PRZYTOCZONY TEKST
━━━

Dziś noga już jest na chodzie i przyszło do mnie dwanaście osób z pomarańczami.

Warszawa, 17.6.19

 

fot. Adam Wiedemann
fot. Adam Wiedemann

 

Mucha

Jest lato, więc jest też mucha, choć much od lat nie było, ta jest pierwsza od lat. Lata po mieszkaniu, po pokoju, chociaż pewnie w łazience lepiej by jej było, a w każdym razie bezpieczniej, bo tu jest Irina, jej wróg naturalny numer jeden w ramach łańcucha pokarmowego, istniejącego zresztą tylko w przenośni, bo Irina ma już swoje lata i co prawda dostrzega muchę, zaczaja się na nią, przyjmując pozę i minę oznaczającą „polowanie”, ale atak nie następuje i mucha chyba nawet nie wie o czyhającym na nią konwencjonalnym niebezpieczeństwie. Zresztą co ona tam w ogóle wie? Roman Lis twierdzi, że muchy są mądre i kiedy czyta, siadają na kartach książki i wskazują mu najistotniejsze słowa. Nie sposób dyskutować z takimi stwierdzeniami, w dobrze napisanym tekście każde słowo jest najistotniejsze i nawet mucha nie może się pomylić, nie wiem tylko, co tam Roman akurat czyta, po polsku, czy po francusku?

━━━

DOSTARCZONE DANE
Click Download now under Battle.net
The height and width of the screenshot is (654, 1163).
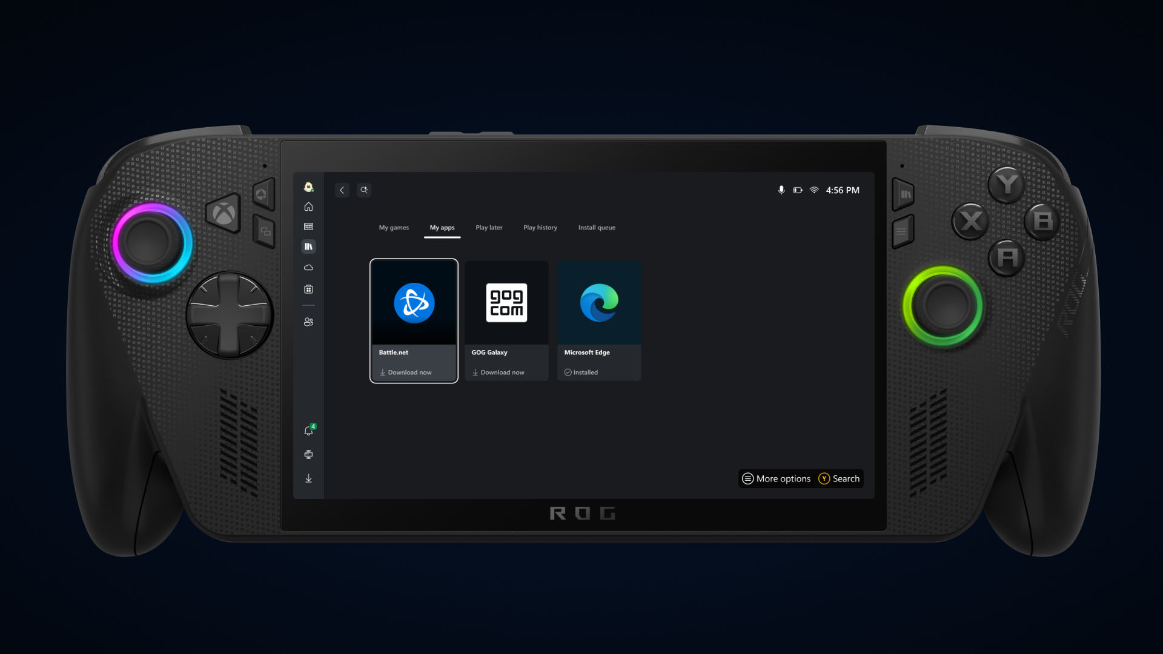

━━━

POLECENIA
1. Co według Romana Lisa robią muchy, kiedy on czyta, zgodnie z tekstem o musze?
2. Proszę kontynuować tekst o musze, zaczynając po jego ostatnim zdaniu.

ODPOWIEDZI DO ĆWICZEŃ
1. Siadają na kartach książki i wskazują mu najistotniejsze słowa.

2.
Wczoraj przyszła Monisia i przypomniał mi się Kazumi, nawet nie w kontekście muchy, tylko w ramach rozmowy o mieszkaniach studenckich, ona wciąż mieszka w takim mieszkaniu, ma jakichś współlokatorów, ja już sobie czegoś takiego nawet nie wyobrażam, podobnie jak ona mieszkania w akademiku, w Warszawie i też w Łodzi mieszka się w mieszkaniach studenckich, podczas kiedy w Krakowie akademik nie był niczym strasznym, tzn. był dla mojej mamy i początkowo nie pozwalała mi w nim zamieszkać, doszło do wynajęcia stancji u Baby, po której nastąpiła kolejna Baba i dopiero gdy ta druga też mnie wyrzuciła (Baby uwielbiają wyrzucać, to chyba dla nich największa frajda), sam załatwiłem sobie akademik i się do niego przeniosłem (w dosłownym tego słowa znaczeniu, miałem bowiem dobytku tyle, że mieścił się do plecaka. Oraz maszynę do pisania w walizce).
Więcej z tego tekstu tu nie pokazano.